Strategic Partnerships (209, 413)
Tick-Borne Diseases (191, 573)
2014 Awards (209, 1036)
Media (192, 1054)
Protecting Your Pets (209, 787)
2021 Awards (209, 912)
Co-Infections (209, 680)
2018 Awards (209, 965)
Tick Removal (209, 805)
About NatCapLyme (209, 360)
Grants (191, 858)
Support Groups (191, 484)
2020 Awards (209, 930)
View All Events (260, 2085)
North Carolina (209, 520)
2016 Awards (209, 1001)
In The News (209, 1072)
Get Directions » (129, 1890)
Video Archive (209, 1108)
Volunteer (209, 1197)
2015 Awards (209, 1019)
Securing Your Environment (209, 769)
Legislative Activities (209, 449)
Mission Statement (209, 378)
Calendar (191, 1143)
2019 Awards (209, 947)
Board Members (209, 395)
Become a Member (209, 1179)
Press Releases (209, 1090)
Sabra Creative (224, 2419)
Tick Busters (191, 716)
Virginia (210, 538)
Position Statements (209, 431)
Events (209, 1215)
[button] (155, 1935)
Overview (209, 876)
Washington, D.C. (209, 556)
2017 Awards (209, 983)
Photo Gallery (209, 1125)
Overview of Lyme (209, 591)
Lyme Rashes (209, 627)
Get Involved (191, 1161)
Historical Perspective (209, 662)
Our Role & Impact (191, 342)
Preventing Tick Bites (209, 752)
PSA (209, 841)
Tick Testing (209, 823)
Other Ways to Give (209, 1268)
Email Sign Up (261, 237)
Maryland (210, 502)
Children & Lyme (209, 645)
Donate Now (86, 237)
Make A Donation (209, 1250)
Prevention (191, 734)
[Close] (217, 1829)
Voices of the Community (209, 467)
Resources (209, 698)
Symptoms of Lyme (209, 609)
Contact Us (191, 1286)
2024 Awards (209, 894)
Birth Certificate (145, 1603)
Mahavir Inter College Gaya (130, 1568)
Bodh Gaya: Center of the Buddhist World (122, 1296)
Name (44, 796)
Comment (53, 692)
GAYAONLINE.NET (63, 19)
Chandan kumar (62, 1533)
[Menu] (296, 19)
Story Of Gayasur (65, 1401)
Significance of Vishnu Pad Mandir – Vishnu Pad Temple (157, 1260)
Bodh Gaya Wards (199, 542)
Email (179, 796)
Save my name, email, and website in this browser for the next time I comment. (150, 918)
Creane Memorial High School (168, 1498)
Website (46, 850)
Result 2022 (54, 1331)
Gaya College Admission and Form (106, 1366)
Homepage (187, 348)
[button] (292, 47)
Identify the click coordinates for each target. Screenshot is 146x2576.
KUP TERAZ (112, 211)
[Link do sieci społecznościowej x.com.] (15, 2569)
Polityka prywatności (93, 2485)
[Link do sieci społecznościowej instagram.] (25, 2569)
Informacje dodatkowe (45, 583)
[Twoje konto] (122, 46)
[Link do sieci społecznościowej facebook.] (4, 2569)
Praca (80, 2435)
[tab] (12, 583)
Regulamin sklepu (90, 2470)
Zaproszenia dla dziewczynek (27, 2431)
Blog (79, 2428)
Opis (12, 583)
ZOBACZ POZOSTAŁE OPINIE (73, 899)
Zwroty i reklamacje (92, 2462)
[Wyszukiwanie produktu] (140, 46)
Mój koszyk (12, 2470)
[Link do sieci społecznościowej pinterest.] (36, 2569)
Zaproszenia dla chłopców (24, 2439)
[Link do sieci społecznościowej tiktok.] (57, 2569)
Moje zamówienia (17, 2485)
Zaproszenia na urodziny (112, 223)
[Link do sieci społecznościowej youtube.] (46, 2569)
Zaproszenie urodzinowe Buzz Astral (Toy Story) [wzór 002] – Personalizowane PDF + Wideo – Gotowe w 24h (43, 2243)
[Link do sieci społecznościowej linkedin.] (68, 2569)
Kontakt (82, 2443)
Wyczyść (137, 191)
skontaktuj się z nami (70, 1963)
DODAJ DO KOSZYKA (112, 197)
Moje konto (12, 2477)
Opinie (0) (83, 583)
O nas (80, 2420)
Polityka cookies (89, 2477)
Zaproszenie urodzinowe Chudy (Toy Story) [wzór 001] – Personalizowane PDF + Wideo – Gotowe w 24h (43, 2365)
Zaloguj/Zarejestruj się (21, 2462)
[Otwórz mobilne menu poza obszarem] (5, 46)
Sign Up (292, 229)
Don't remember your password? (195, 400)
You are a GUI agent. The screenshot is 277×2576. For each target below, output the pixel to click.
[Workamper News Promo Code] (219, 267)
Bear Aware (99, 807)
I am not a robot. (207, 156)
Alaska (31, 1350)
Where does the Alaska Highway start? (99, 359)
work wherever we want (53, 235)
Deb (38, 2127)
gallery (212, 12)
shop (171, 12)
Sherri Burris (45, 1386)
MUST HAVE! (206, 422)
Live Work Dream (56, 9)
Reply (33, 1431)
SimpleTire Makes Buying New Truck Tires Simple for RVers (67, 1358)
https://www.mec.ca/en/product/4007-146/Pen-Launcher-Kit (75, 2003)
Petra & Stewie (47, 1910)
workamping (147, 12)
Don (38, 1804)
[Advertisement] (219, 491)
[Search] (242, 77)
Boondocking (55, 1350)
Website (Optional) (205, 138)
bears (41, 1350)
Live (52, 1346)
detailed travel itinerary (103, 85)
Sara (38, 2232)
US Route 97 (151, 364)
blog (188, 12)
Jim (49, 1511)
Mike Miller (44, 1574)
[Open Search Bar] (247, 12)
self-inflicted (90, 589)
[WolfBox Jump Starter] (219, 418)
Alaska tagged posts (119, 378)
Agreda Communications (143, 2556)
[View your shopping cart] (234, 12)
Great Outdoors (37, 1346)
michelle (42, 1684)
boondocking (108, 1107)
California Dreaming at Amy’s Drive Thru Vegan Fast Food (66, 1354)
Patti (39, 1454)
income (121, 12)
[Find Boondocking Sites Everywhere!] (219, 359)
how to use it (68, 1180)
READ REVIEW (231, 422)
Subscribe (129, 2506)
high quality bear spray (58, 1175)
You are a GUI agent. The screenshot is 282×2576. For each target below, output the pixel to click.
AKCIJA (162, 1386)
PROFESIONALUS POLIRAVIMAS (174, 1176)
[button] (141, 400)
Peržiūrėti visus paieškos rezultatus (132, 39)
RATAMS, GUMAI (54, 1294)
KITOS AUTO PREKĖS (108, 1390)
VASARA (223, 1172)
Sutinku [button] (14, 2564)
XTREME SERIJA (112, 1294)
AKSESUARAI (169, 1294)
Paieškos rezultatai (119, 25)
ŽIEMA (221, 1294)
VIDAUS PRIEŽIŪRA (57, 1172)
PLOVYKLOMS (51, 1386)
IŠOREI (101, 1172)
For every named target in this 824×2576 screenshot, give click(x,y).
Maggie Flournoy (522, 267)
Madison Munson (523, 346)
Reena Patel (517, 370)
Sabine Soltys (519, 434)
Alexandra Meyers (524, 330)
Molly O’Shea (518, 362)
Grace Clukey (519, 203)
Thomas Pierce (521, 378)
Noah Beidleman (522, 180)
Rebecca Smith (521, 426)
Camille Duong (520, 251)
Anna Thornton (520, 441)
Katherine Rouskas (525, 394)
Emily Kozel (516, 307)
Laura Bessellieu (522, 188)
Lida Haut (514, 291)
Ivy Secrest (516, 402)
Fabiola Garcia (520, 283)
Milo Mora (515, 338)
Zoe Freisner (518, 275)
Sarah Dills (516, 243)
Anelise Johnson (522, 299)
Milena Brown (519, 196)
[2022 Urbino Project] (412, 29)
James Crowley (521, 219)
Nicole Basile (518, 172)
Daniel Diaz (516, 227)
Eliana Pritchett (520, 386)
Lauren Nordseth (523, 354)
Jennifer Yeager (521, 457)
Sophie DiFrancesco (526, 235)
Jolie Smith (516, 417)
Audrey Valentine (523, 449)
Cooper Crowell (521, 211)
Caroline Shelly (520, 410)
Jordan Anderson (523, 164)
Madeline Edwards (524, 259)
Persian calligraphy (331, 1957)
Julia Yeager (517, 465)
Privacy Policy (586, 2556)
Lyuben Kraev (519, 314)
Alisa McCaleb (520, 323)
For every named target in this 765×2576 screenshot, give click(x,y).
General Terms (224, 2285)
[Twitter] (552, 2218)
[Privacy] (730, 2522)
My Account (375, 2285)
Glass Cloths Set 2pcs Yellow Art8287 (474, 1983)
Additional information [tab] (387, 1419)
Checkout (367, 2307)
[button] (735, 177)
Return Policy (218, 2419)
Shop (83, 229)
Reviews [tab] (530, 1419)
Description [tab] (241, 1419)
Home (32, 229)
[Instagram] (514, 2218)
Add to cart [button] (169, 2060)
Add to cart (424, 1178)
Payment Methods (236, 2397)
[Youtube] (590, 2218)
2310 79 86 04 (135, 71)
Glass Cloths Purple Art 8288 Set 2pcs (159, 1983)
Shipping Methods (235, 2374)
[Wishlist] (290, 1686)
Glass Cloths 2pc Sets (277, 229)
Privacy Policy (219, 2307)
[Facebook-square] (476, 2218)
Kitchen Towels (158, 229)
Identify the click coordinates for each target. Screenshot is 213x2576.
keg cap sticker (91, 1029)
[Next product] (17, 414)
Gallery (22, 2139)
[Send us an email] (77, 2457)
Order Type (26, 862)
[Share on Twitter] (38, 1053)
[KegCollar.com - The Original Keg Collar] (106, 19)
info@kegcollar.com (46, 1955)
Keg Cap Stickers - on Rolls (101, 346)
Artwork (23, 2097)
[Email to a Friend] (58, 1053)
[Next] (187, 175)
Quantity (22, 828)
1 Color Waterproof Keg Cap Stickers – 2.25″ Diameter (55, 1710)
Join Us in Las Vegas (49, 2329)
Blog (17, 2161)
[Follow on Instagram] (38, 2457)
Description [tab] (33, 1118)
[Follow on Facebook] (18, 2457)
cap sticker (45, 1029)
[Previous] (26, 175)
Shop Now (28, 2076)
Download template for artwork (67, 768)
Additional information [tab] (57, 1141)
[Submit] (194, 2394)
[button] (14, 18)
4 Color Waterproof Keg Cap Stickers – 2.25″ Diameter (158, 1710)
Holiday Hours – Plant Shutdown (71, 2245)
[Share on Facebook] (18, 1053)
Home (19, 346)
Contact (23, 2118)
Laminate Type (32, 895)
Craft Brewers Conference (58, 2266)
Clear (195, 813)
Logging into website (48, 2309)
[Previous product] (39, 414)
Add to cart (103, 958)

- **Task to complete**: Provide the number of lines in the records above that contain the word "button", with no additional words.

- **Your solution**: 7